DATASET ENTRIES
▬▬▬

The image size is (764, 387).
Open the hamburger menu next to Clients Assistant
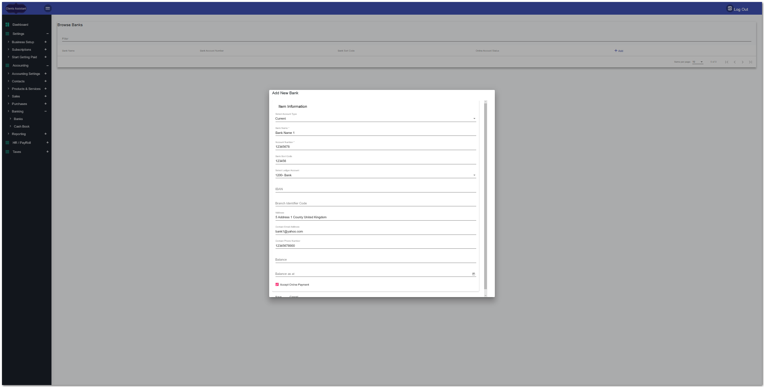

▬▬▬

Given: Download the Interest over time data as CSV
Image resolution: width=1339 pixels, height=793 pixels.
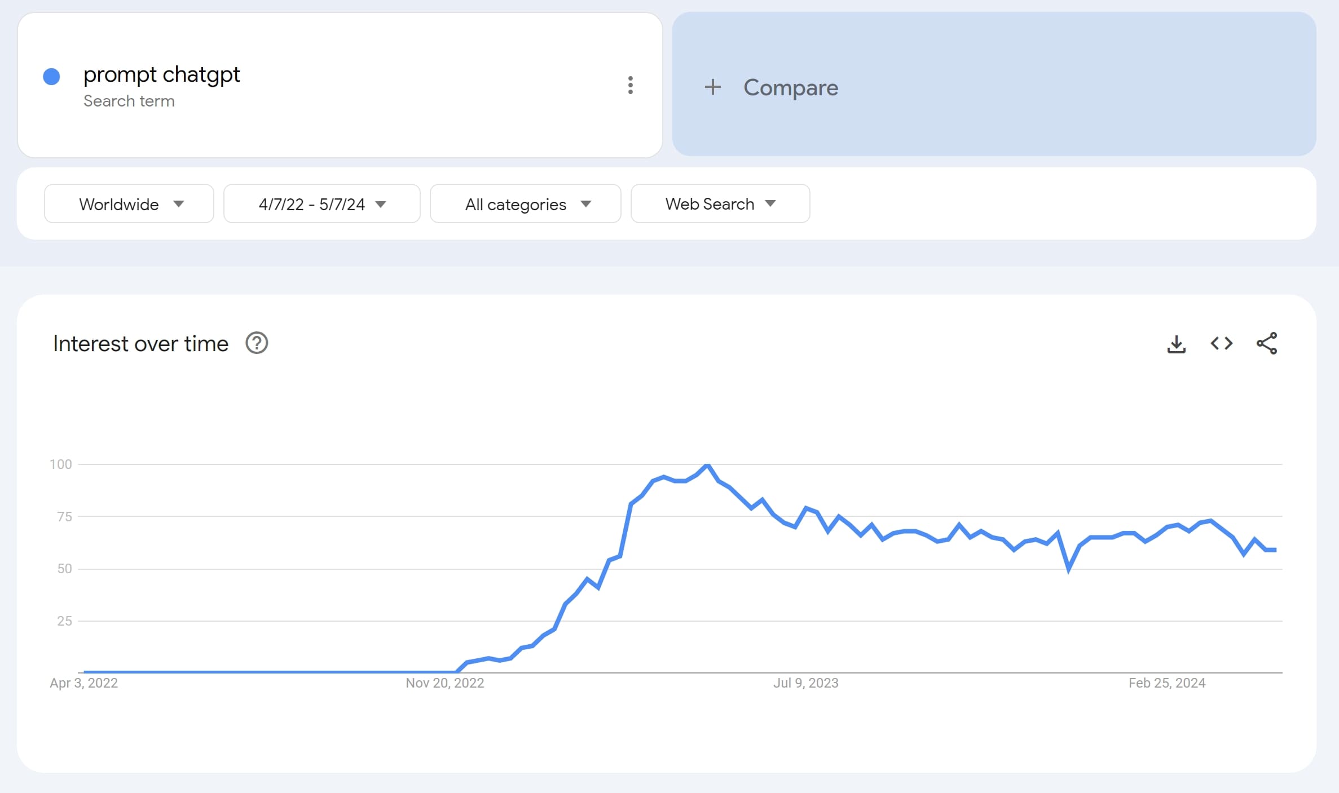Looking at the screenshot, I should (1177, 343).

▬▬▬

TASK OBJECTIVE
Copy the items out line for line, beginning at the line that contains "Given: Download the" and stopping after the line that contains "Looking at the". Leave out the pictures.

EXERCISE RESULT
Given: Download the Interest over time data as CSV
Image resolution: width=1339 pixels, height=793 pixels.
Looking at the screenshot, I should (1177, 343).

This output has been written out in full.